■ EXERCISE DETAILS
Print each entry below precisely as it reads.

Segment Open

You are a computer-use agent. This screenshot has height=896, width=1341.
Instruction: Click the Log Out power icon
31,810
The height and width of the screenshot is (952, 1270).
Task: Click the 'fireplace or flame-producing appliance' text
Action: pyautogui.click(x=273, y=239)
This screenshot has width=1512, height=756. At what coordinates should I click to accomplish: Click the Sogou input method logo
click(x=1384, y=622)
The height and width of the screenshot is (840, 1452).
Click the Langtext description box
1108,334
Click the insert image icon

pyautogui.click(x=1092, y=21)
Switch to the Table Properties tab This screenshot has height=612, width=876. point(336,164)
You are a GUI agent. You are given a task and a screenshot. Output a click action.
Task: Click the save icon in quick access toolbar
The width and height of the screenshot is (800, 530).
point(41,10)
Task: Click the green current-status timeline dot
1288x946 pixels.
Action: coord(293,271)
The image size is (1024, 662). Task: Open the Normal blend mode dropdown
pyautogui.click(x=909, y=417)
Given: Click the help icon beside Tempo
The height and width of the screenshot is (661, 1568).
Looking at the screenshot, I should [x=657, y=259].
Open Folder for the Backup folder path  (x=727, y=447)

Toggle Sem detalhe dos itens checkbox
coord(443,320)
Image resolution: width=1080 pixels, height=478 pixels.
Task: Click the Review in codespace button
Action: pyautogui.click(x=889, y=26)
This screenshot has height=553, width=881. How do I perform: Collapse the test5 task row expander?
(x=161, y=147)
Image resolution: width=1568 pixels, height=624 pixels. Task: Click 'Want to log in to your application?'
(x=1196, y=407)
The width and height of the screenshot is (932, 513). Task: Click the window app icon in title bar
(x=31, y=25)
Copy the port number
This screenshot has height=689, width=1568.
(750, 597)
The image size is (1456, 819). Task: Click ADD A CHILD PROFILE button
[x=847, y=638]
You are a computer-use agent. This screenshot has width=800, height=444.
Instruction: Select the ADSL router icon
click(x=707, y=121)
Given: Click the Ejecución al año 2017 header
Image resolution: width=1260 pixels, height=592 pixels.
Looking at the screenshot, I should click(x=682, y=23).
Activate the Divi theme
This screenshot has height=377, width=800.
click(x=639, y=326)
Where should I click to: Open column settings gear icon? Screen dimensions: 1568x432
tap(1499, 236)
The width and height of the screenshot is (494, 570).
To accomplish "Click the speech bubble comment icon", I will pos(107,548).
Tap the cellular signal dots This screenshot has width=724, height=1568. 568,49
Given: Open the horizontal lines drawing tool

Segment Closed

■ RESULT
You are a computer-use agent. This screenshot has height=896, width=1341.
Instruction: Click the Log Out power icon
31,810
The height and width of the screenshot is (952, 1270).
Task: Click the 'fireplace or flame-producing appliance' text
Action: pyautogui.click(x=273, y=239)
This screenshot has width=1512, height=756. At what coordinates should I click to accomplish: Click the Sogou input method logo
click(x=1384, y=622)
The height and width of the screenshot is (840, 1452).
Click the Langtext description box
1108,334
Click the insert image icon

pyautogui.click(x=1092, y=21)
Switch to the Table Properties tab This screenshot has height=612, width=876. point(336,164)
You are a GUI agent. You are given a task and a screenshot. Output a click action.
Task: Click the save icon in quick access toolbar
The width and height of the screenshot is (800, 530).
point(41,10)
Task: Click the green current-status timeline dot
1288x946 pixels.
Action: coord(293,271)
The image size is (1024, 662). Task: Open the Normal blend mode dropdown
pyautogui.click(x=909, y=417)
Given: Click the help icon beside Tempo
The height and width of the screenshot is (661, 1568).
Looking at the screenshot, I should [x=657, y=259].
Open Folder for the Backup folder path  (x=727, y=447)

Toggle Sem detalhe dos itens checkbox
coord(443,320)
Image resolution: width=1080 pixels, height=478 pixels.
Task: Click the Review in codespace button
Action: pyautogui.click(x=889, y=26)
This screenshot has height=553, width=881. How do I perform: Collapse the test5 task row expander?
(x=161, y=147)
Image resolution: width=1568 pixels, height=624 pixels. Task: Click 'Want to log in to your application?'
(x=1196, y=407)
The width and height of the screenshot is (932, 513). Task: Click the window app icon in title bar
(x=31, y=25)
Copy the port number
This screenshot has height=689, width=1568.
(750, 597)
The image size is (1456, 819). Task: Click ADD A CHILD PROFILE button
[x=847, y=638]
You are a computer-use agent. This screenshot has width=800, height=444.
Instruction: Select the ADSL router icon
click(x=707, y=121)
Given: Click the Ejecución al año 2017 header
Image resolution: width=1260 pixels, height=592 pixels.
Looking at the screenshot, I should click(x=682, y=23).
Activate the Divi theme
This screenshot has height=377, width=800.
click(x=639, y=326)
Where should I click to: Open column settings gear icon? Screen dimensions: 1568x432
tap(1499, 236)
The width and height of the screenshot is (494, 570).
To accomplish "Click the speech bubble comment icon", I will pos(107,548).
Tap the cellular signal dots This screenshot has width=724, height=1568. 568,49
Given: Open the horizontal lines drawing tool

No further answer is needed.